Records to use
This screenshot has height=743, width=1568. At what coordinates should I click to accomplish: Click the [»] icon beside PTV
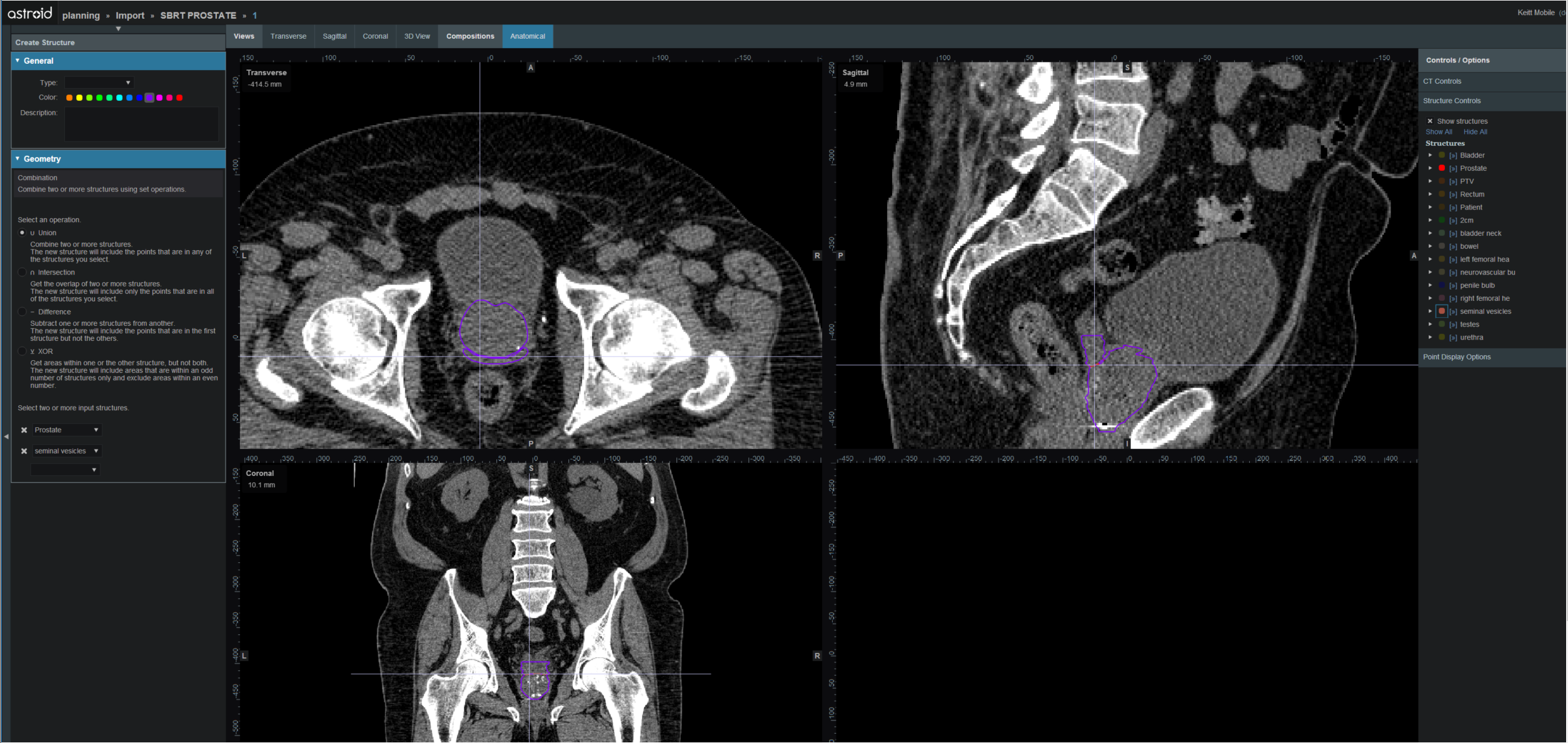tap(1453, 181)
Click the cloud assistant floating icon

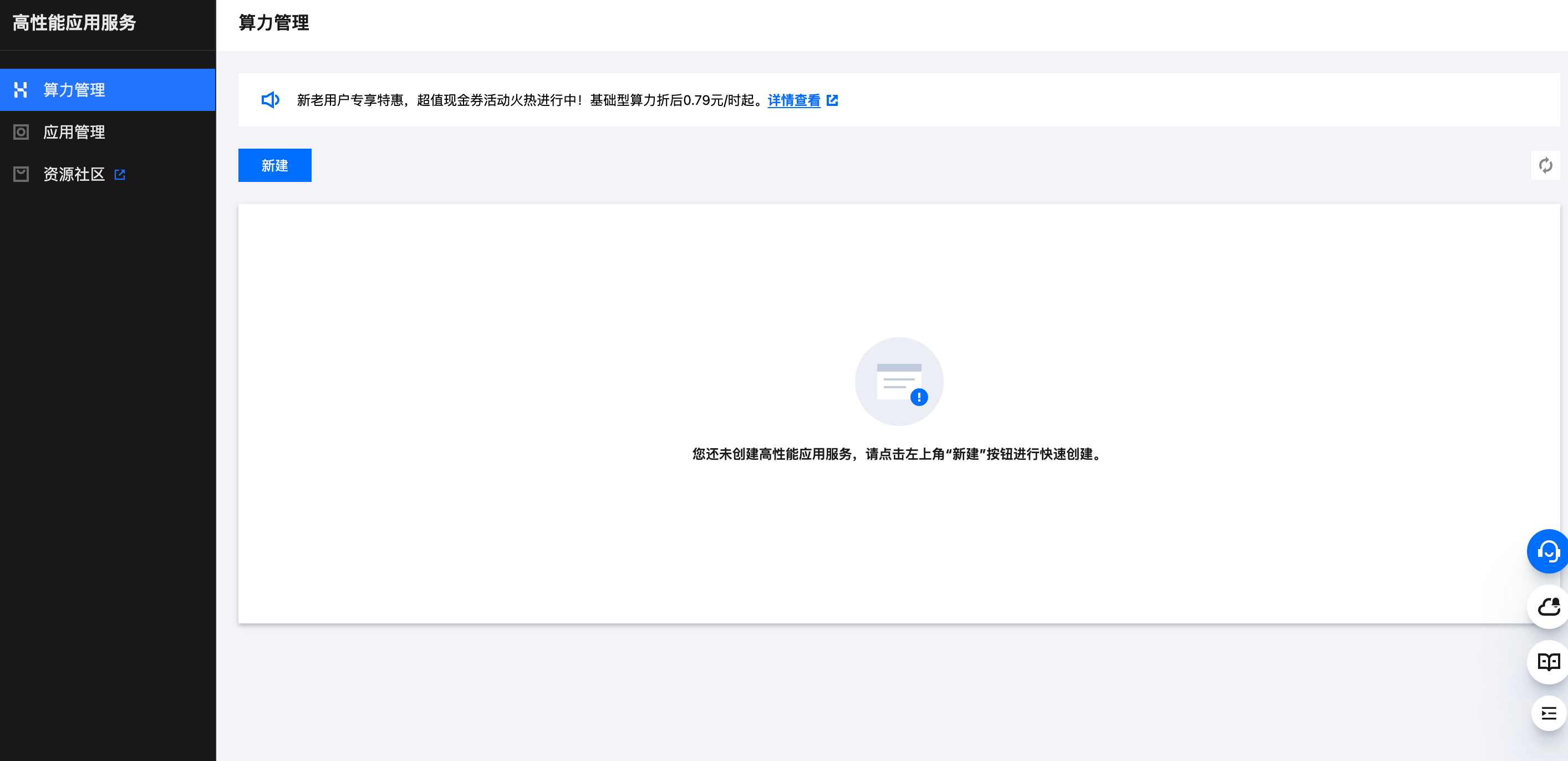(1548, 607)
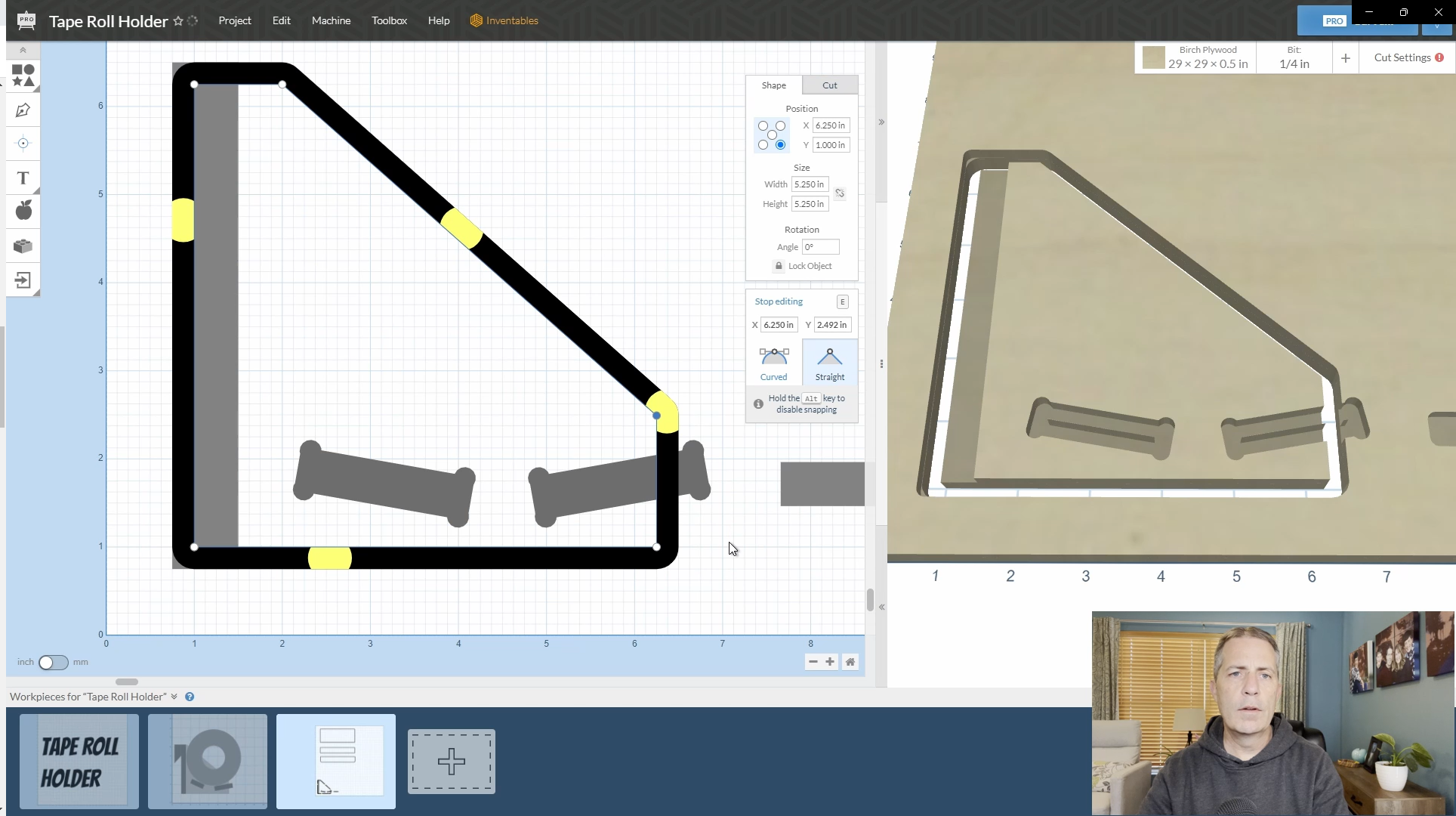Toggle units from inch to mm
Viewport: 1456px width, 816px height.
tap(53, 662)
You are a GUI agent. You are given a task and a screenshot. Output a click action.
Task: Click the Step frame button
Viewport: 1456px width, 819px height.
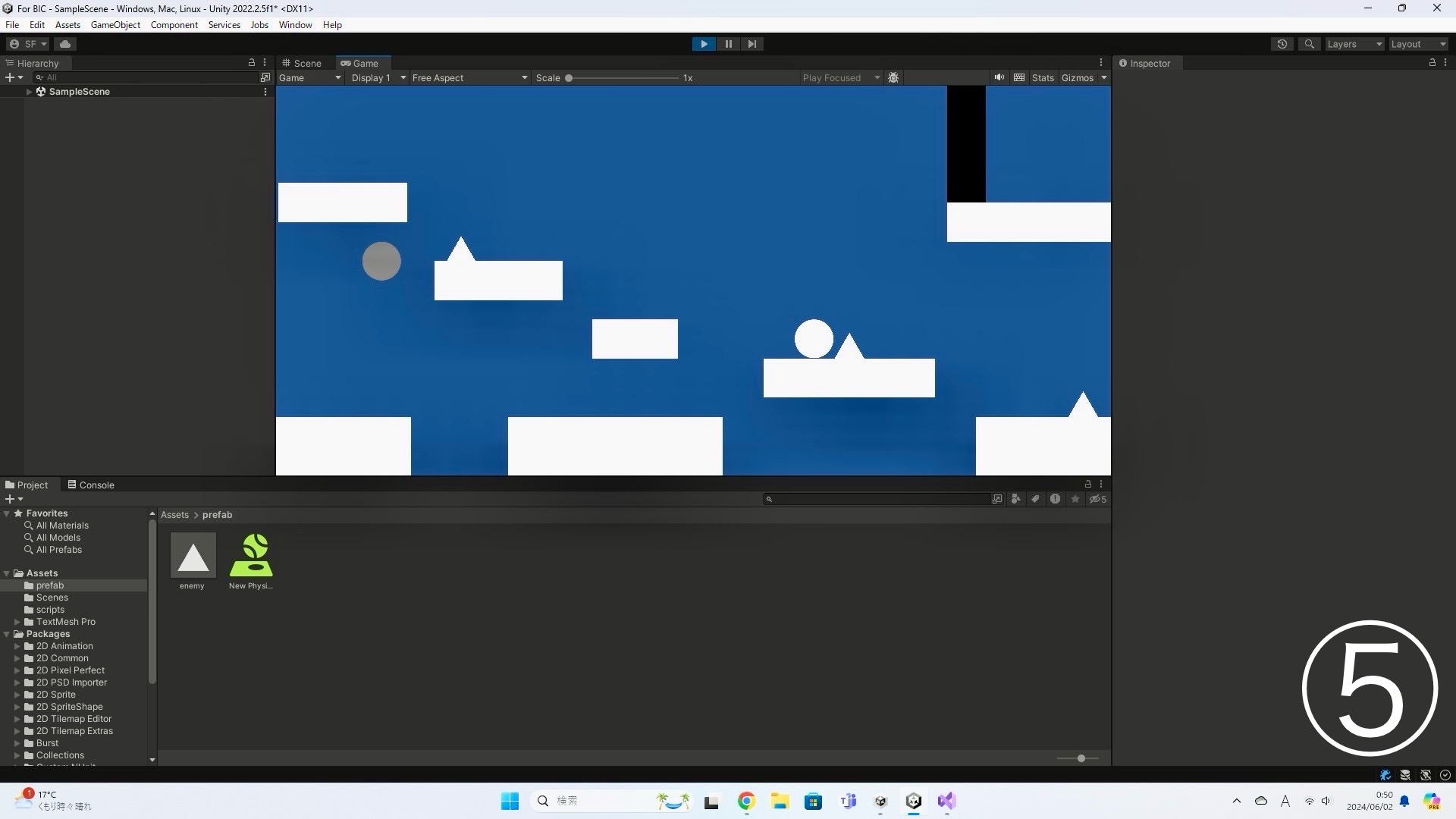coord(752,44)
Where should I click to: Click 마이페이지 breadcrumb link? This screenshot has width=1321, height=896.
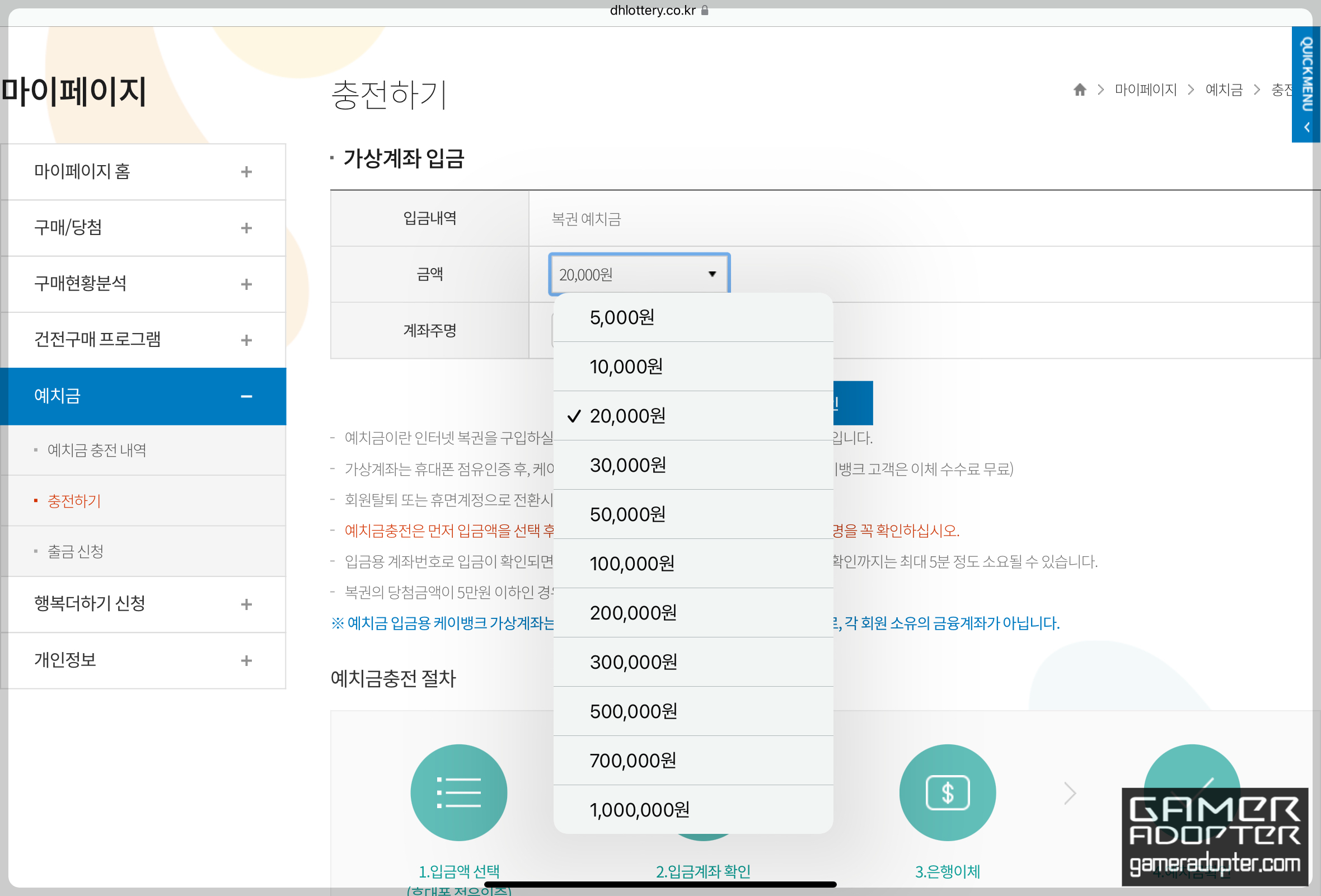tap(1145, 90)
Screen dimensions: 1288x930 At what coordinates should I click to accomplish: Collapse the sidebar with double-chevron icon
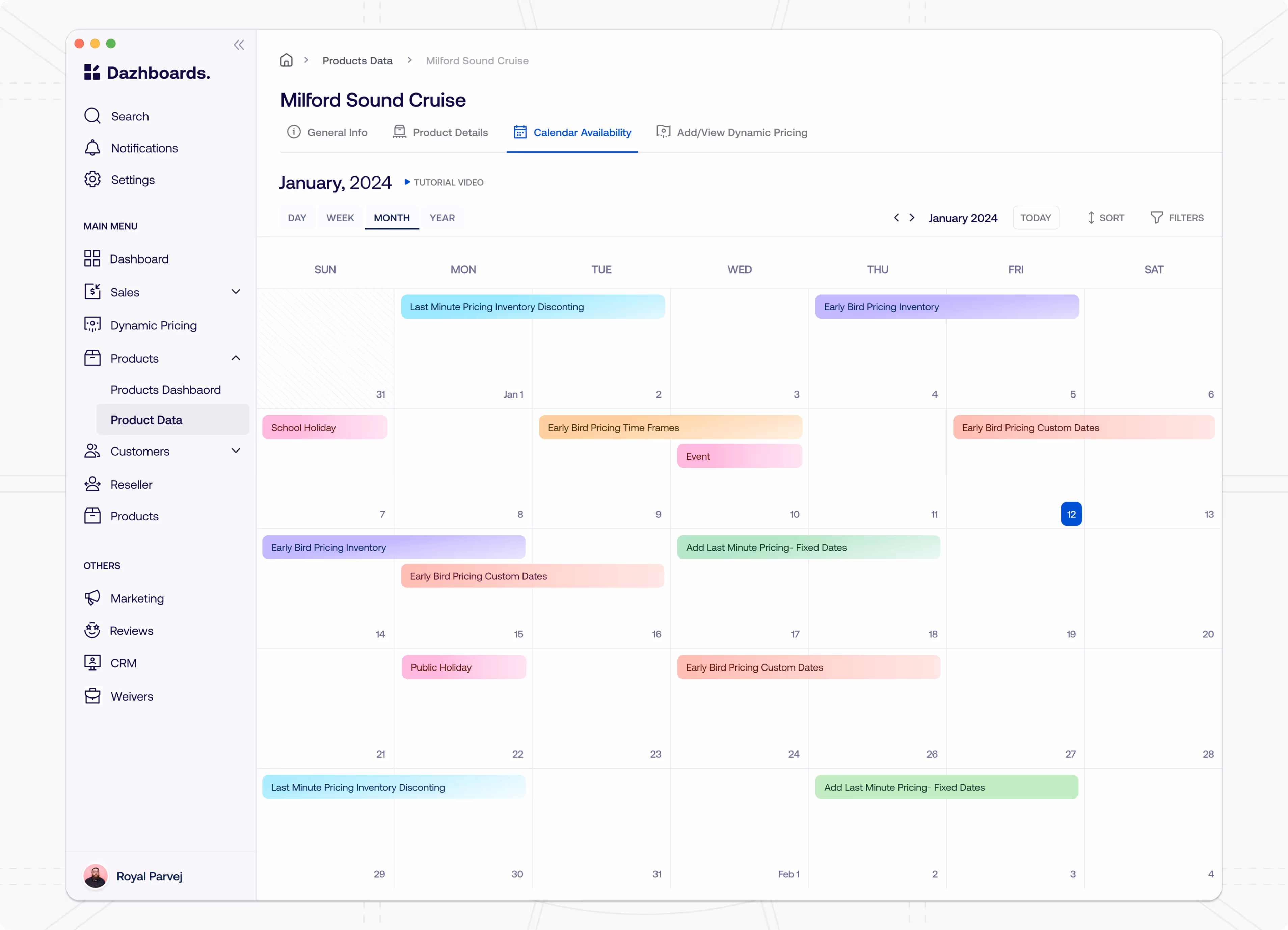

What is needed
Please output an exact repetition of the lines from the line containing "Where should I" to the end of the records, both included, with no pictures and no additional text.

Result of this task
Where should I click to: Click 마이페이지 breadcrumb link? This screenshot has width=1321, height=896.
tap(1145, 90)
Screen dimensions: 1288x930 At what coordinates should I click to accomplish: Collapse the sidebar with double-chevron icon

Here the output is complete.